Now I'm wondering how many other things are like this. In politics, there's a thing called a "dog whistle": words that sound innocent to most people, but send a message to a particular subculture. Donald Trump is like a dog-whistle savant. He's gone beyond words to craft an entire persona that whistles "salt-of-the-earth statesman" to some people and "authoritarian ass-clown" to others. Like a motor that runs from the positive and negative poles of a battery, he is using the tension between two American perceptual filters to drive his career.
More generally, in an information landscape in which everyone sees everything, whether it's a presidential debate or a family dinner, the real action is on the level of subtext: messages encrypted not by math but culture, not by frequency but "vibe".
As our tech system moves toward dystopian universal surveillance, we'll just get better at hiding in plain sight.
May 28. Too Clever By Half is a smart article about coyotes, who are really good at small-scale gamesmanship, but bad at the "meta-game" necessary for survival. This Hacker News comment thread has some thoughts about how this relates to the human world:
When I was young, I would get in trouble and try to get around the rules. But at some point I realized that most of the time you aren't getting in trouble because you are breaking the rules. You are getting in trouble because you are making the rule makers unhappy. Once I had that realization I was able to focus on relationships with the rule makers and figure out what they actually cared about. This allowed me to break the rules just as much but without getting in trouble.

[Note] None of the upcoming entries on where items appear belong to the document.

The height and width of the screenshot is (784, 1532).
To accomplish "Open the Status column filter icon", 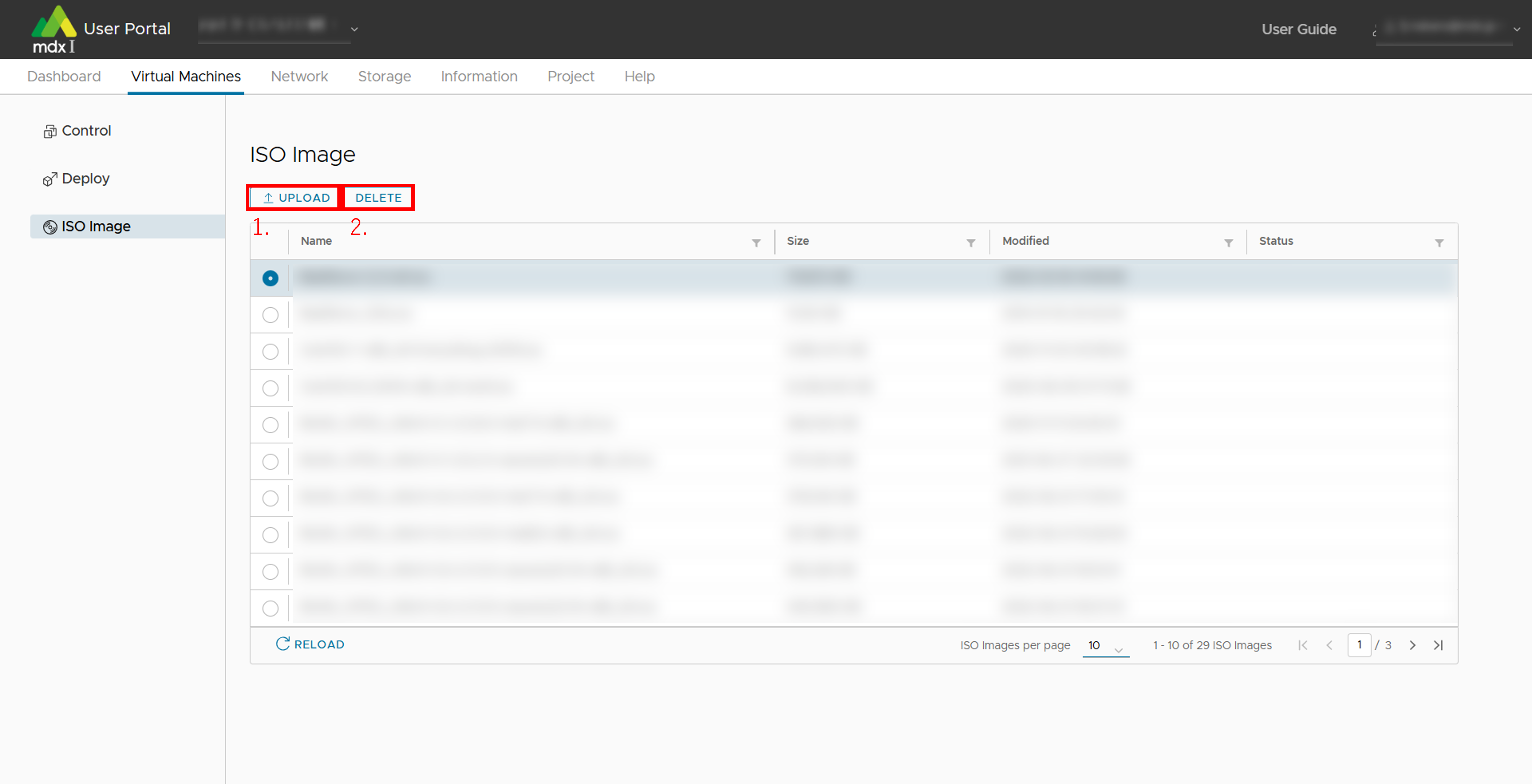I will tap(1439, 243).
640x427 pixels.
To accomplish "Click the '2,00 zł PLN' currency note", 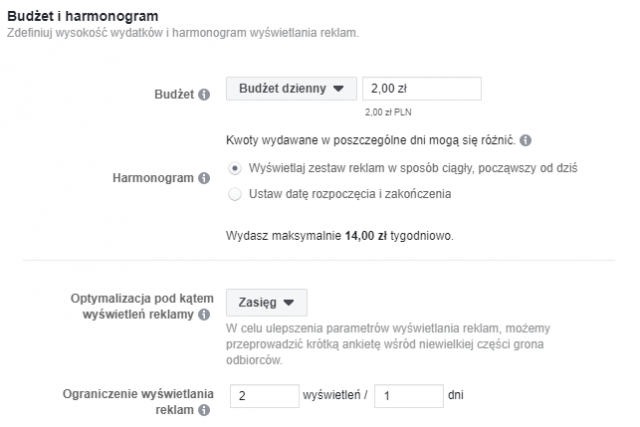I will point(387,113).
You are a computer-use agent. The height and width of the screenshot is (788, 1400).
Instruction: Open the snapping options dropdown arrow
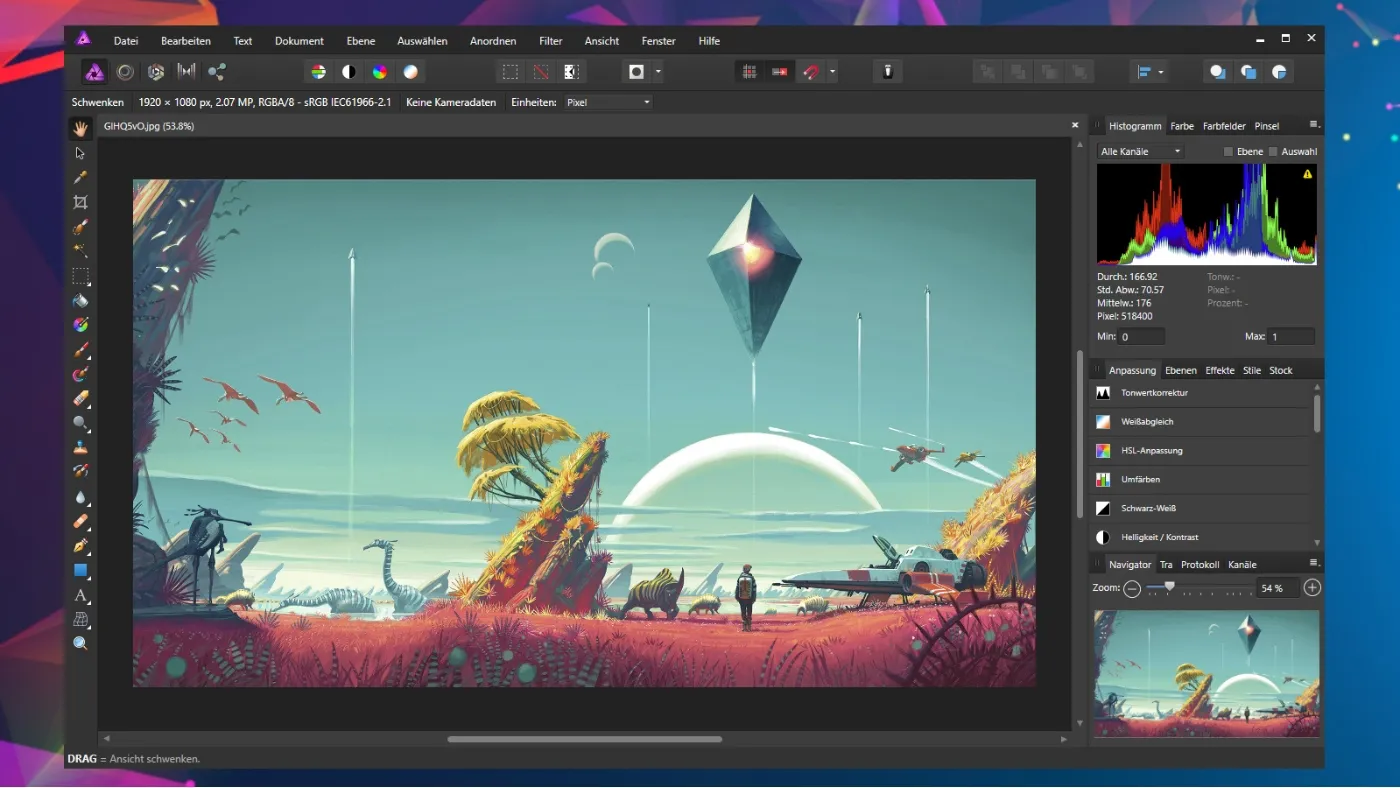click(x=833, y=71)
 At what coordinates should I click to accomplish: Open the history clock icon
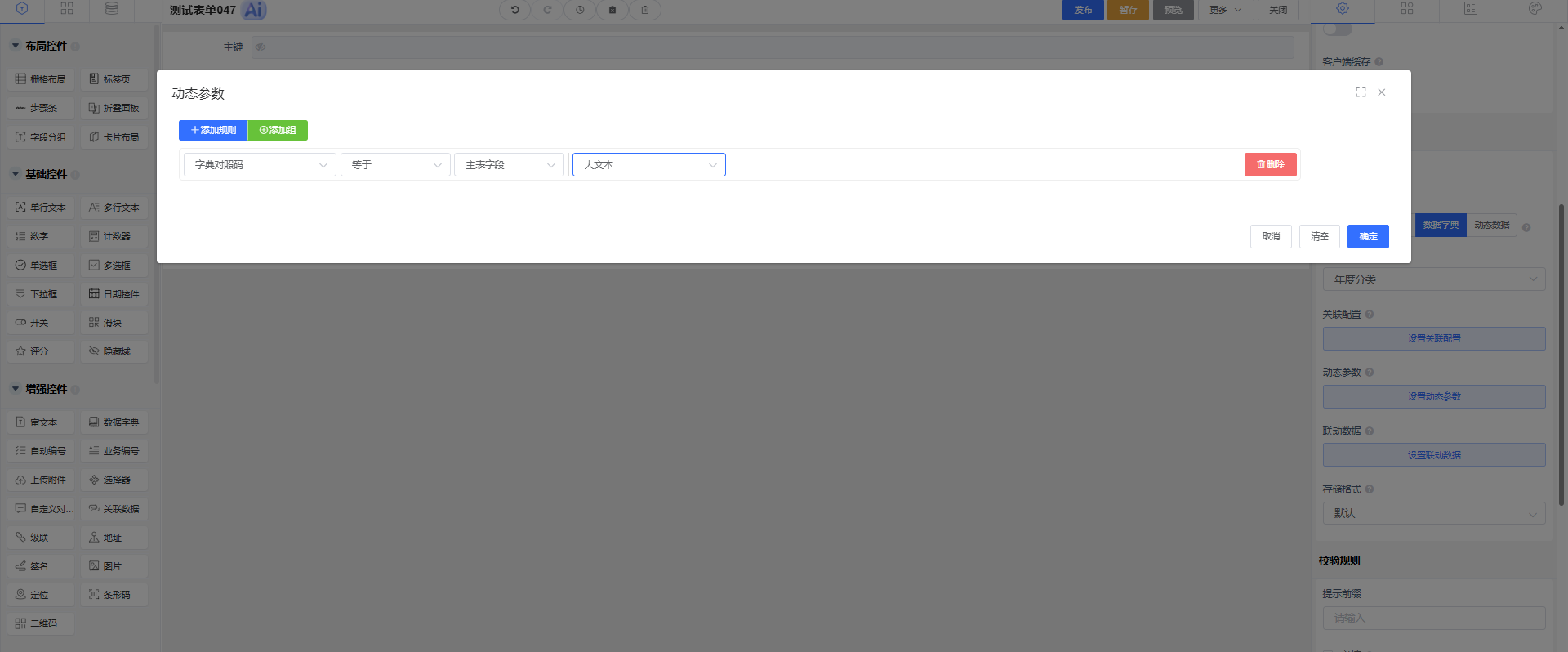pos(580,10)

June 7. The dying breed of craftsmen behind the tools that make scientific research possible. It's about one retiring glassblower, but this problem goes deeper and wider. From the Hacker News comment thread:
We see this scarcity in other industries that require traditional master/journeyman/apprentice systems, like master machinists, masons, or plasterers. That there are no baseline jobs, like light bulb manufacturing in glassblowing, that allow a sufficient pool of talent to acrue so that the very best, the "10x" artisans, can be found. That pool also gives a fallback so that people who are trained but do not possess the talent or dedication to become masters can still be gainfully employed.
This goes back to mechanization. Supposedly, mechanized manufacturing allows tedious labor to be done by machines. But making stuff by hand is not unrewarding -- it was made unrewarding by an economic system designed top-down for profit, not bottom-up for people to continue enjoying what they do all day. I'm not sure how hard the system has to crash to get from here to there, or how many generations it's going to take. But at the very least, as a culture, we have to stop measuring success in terms of economic growth.

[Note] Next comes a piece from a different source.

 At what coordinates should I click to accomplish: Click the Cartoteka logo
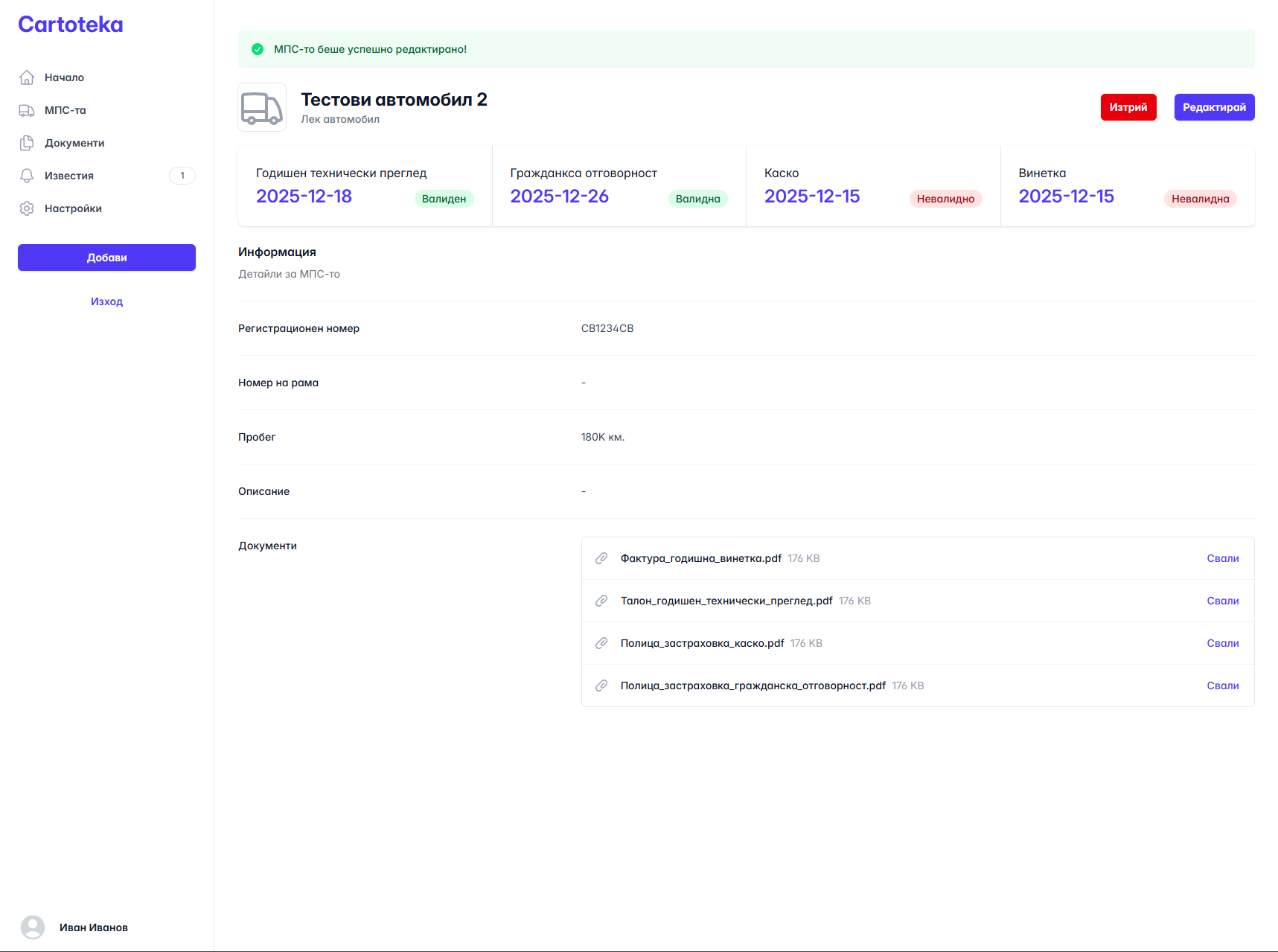tap(70, 24)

June 13. If they made a show called "White Mirror" that was about all the positive aspects of the human/technology relationship, what would be the plot of certain episodes? Lately I've been thinking about therapy bots, AI's that can talk people through metacognition and changing their mental and emotional habits. On the one hand, AI is still really clunky for that kind of thing, but on the other hand, old-timey Freudian psychotherapists would just listen and reframe the patient's talk into new questions, something that AI's have been doing for decades, and sometimes that helped.
June 15. This Hacker News comment thread discusses a linked article in which researchers find IQ scores dropping since the 1970s. Are we being distracted by technology and losing our abiliy to focus? Are we dumber because computers are doing mental work for us that we used to do for ourselves? The most interesting explanation is that IQ tests are culturally biased, and have not kept up with recent changes in culture.